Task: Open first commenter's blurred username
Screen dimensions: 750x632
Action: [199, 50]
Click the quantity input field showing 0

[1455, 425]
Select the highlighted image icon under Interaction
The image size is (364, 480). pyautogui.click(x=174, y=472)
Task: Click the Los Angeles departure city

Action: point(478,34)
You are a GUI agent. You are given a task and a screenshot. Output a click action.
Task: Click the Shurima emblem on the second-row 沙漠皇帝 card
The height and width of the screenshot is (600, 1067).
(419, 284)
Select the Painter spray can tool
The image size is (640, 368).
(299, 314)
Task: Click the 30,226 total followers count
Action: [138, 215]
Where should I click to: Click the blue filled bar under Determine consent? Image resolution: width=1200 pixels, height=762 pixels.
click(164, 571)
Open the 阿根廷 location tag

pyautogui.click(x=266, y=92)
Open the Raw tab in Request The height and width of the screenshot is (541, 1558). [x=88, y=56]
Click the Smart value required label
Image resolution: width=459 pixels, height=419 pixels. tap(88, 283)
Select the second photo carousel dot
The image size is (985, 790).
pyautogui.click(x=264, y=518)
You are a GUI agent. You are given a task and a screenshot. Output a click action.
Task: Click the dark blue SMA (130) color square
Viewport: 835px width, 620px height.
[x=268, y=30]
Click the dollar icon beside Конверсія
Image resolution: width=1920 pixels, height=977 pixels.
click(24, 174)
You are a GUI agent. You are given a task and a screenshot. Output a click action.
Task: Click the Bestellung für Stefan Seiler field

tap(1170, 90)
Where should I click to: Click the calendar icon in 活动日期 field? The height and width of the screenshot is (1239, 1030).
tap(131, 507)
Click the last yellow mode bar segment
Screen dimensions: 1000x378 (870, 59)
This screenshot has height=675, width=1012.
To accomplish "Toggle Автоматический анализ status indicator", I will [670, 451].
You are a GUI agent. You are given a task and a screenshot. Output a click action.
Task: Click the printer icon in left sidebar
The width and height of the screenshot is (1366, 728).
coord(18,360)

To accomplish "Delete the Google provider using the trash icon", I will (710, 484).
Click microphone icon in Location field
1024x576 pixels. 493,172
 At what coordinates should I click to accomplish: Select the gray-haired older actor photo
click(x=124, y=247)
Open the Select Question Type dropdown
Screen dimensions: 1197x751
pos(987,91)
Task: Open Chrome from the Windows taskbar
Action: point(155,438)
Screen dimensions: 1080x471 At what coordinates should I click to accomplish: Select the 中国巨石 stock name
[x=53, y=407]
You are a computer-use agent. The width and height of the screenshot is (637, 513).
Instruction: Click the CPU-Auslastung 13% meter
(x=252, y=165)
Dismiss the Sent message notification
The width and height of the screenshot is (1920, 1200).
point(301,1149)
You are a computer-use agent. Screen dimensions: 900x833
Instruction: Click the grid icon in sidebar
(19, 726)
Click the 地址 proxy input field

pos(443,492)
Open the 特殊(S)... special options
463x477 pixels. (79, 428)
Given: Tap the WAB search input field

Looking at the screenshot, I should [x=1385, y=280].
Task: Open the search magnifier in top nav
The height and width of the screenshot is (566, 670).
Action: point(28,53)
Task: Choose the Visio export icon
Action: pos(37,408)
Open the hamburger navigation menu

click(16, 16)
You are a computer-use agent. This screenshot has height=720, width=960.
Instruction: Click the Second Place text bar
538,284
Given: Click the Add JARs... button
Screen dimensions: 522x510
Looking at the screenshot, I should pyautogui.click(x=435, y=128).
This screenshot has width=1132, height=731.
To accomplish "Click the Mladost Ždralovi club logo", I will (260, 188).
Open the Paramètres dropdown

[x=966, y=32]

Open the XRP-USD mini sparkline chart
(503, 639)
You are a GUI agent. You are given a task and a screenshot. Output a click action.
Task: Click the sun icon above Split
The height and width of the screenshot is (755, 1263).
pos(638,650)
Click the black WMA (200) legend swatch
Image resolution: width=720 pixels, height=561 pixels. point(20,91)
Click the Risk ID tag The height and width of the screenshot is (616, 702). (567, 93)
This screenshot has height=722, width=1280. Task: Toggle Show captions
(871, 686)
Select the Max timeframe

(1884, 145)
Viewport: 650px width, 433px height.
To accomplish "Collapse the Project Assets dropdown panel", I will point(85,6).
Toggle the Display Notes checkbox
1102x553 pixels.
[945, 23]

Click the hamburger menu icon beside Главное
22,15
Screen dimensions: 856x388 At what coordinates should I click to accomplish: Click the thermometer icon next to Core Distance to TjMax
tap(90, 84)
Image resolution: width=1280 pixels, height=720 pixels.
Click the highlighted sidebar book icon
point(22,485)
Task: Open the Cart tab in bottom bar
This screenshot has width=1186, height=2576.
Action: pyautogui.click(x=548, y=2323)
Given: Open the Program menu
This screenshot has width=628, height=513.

Task goal:
Your task is to copy each line of the listing that holds the word "computer".

Response to this exercise:
You are a computer-use agent. The width and height of the screenshot is (637, 513).
You are a computer-use agent. Screen dimensions: 900x833
You are a computer-use agent. This screenshot has height=720, width=960.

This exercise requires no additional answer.